The following is a problem question in How to Prove It (4.1.14b):
For each $(i, j) ∈ I × I$ let $C(i,,j) = A_i × B_j$, and let $P = I × I$. Prove that $∪_{p∈P}C_p = (∪_{i∈I} A_i)\times (∪_{i∈I} B_i)$
My question is regarding indexing. Should $y\in ∪_{j∈I} B_j $ instead? Yes, i is a free variable, but it shouldn't be used twice here since it represents the index number for A which isn't necessarily the same as the one used for B. Am I correct? Can someone clarify
The use of $i$ as an index for $\bigcup_{i \in I} A_i$ ends, in essence, with the parentheticals around that symbol. After all, in a similar vein, $$ \bigcup_{i=1}^{100} A_i $$ is just essentially a shorthand for the expression $$ A_1 \cup A_2 \cup \cdots \cup A_{100} $$ If something else does not depend on the running index, you're allowed to use it again elsewhere, which can be nice for homogenity and consistency and to keep things in line with certain naming conventions.

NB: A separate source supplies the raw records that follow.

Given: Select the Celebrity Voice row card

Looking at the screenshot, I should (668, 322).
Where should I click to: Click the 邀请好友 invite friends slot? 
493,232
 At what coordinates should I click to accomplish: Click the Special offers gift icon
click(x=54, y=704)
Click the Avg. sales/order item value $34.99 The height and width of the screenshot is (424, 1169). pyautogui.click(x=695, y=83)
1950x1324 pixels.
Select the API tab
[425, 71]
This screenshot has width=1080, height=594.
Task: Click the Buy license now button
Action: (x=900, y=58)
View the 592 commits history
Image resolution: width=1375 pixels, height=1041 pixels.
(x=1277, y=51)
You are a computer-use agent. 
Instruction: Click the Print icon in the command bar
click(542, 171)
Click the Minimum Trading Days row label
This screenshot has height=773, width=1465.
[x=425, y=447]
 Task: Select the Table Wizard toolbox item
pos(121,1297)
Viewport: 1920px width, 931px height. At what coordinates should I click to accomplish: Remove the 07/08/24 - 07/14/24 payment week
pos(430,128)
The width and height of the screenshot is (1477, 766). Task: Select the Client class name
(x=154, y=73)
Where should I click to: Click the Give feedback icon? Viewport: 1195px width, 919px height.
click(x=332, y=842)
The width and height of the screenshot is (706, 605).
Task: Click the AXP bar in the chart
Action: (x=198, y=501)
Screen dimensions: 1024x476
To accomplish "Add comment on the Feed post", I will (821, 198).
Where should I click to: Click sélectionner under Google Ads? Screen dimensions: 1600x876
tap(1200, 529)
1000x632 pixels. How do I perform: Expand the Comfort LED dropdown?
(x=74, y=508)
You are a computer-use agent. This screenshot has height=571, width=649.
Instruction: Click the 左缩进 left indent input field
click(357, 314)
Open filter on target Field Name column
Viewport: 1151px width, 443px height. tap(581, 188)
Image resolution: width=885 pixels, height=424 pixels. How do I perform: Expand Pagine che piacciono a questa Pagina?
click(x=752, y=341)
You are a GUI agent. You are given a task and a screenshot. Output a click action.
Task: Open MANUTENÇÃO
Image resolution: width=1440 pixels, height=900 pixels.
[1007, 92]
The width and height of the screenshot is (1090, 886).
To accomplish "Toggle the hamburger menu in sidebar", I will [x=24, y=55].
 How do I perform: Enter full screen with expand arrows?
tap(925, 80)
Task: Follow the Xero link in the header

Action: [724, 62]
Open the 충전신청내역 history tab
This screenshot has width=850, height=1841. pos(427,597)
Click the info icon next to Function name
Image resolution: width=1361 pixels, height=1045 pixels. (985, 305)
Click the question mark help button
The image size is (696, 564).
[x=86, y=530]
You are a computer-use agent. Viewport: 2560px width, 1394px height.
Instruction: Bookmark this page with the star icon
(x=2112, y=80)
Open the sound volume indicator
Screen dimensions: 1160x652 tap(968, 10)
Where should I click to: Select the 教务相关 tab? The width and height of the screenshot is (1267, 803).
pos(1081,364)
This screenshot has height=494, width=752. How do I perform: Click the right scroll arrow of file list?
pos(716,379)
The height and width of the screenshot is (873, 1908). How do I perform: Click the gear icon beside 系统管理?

To poke at this notion of dependence, note the difference between $$ \left( \bigcup_{i=1}^{100} A_i \right) \cup \left( \bigcup_{i=1}^{100} B_i \right) $$ and, say, $$ \bigcup_{i=1}^{100} \left( A_i \cup \bigcup_{k=i}^{100} B_k \right) $$ In the first, neither larger expression depends on $i$ in particular - again, it just serves the role of running index. In the second, on the other hand, the second union explicitly depends on the running index $i$ in question. This is a case where two separate running indices are needed.
I suppose a computer science analogy comes with "for" loops. The first of the two expressions above can be thought of two separate "for" loops for unions (which the result from each loop then being unioned together). Many programming languages would have no issue with you using the same indexing variable for each. On the other second, for the second expression, you would have a for loop nested within another for loop, so you cannot (usually) just naively use the "outer" indexing variable.
Now, that said, you don't have to do this. If you please, you may write $$ \left( \bigcup_{i \in I} A_i \right) \times \left( \bigcup_{j \in I} B_j \right) $$ if you want, with no issues. For a problem phrased as the one given (where clear roles for $i,j$ are given by how $C(\cdot,\cdot)$ is defined), I'd say it's even more natural.